Juror #2 stars Nicolas Hoult as Justin Kemp, a recovering alcoholic called in for jury duty who starts to realize that he might have committed the murder. Clint Eastwood assembled a stacked cast, including Toni Collette as the District Attorney pursuing the case for political reasons and Chris Messina as the public defender in over his head defending Gabriel Basso’s James Sythe. The supporting cast includes Keifer Sutherland, J.K. Simmons, Leslie Bibb, and Zoey Deutch.

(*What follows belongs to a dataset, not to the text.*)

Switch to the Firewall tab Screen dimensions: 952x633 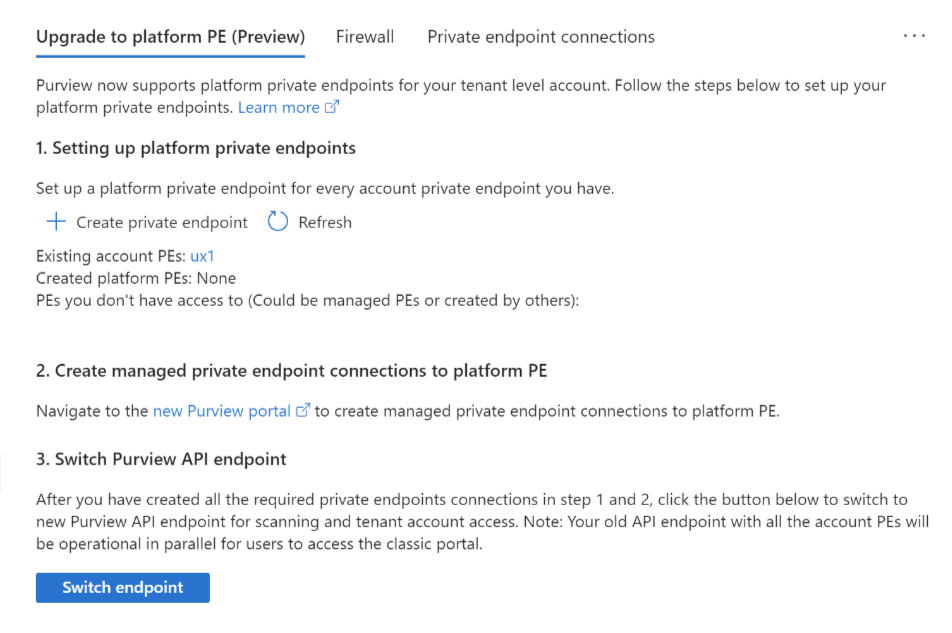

In a world of superheroes and VFX spectacles flooding theaters, Clint Eastwood made an old-school adult drama from a unique perspective, and maybe it’s too quiet and contemplative to get attention on social media, but that doesn’t mean it should be dumped on Max. The only good thing about the streaming release date for Juror #2 is that it’s December 20, before Christmas, and perfectly timed for vacation watching.

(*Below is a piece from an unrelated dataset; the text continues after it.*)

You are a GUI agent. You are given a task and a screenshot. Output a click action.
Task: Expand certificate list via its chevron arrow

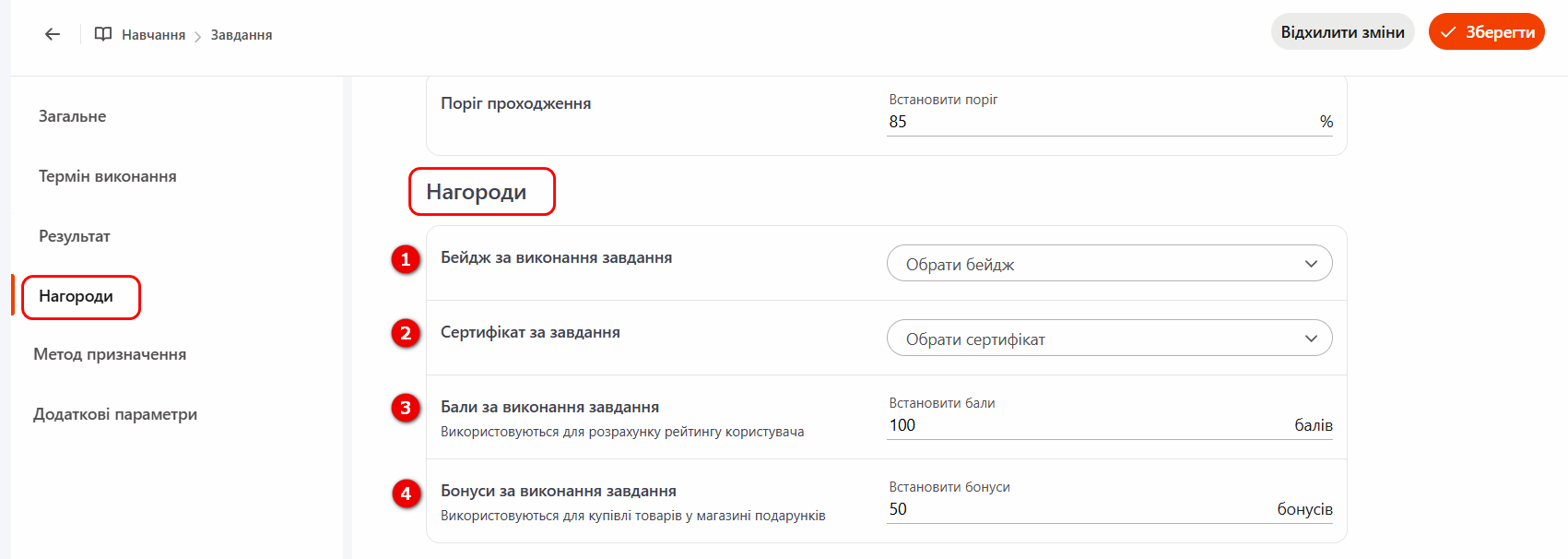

Warner Bros. Is Alienating Directors

Warner Bros. has been making news for years for all the wrong reasons, starting back in 2020 when it actively feuded with Christopher Nolan over the release of Tenet, which did hit theaters during the COVID pandemic but destroyed years of goodwill, driving one of the greatest directors in history to Universal, which went on to produce Oppenheimer. Then, the studio killed Batgirl and Coyote vs. Acme, two complete films, instead of even releasing them on Max, which explains why Stephen King went after them so hard to save Salem’s Lot. Juror #2, the potential final film from Clint Eastwood, should have been a celebration and not another in a long line of bad behavior.

Cry Macho, the last film Clint Eastwood starred in, may have been a disappointing box office, but in just the last 10 years, he also helmed the award-winners American Sniper, Sully, and Richard Jewell, giving him a better hit record during that time than Robert Zemeckis, who somehow received a wide release for his experimental film Here at the same time Warner Bros dumped Juror #2. For an industry that’s complaining about the lack of movie stars, the way an American icon has been treated at the end of his career is evidence of why fewer and fewer creatives every year want to work in the studio system.

Starting on December 20, you can watch Juror #2 on Max, the streaming service kept afloat by Sopranos re-watches.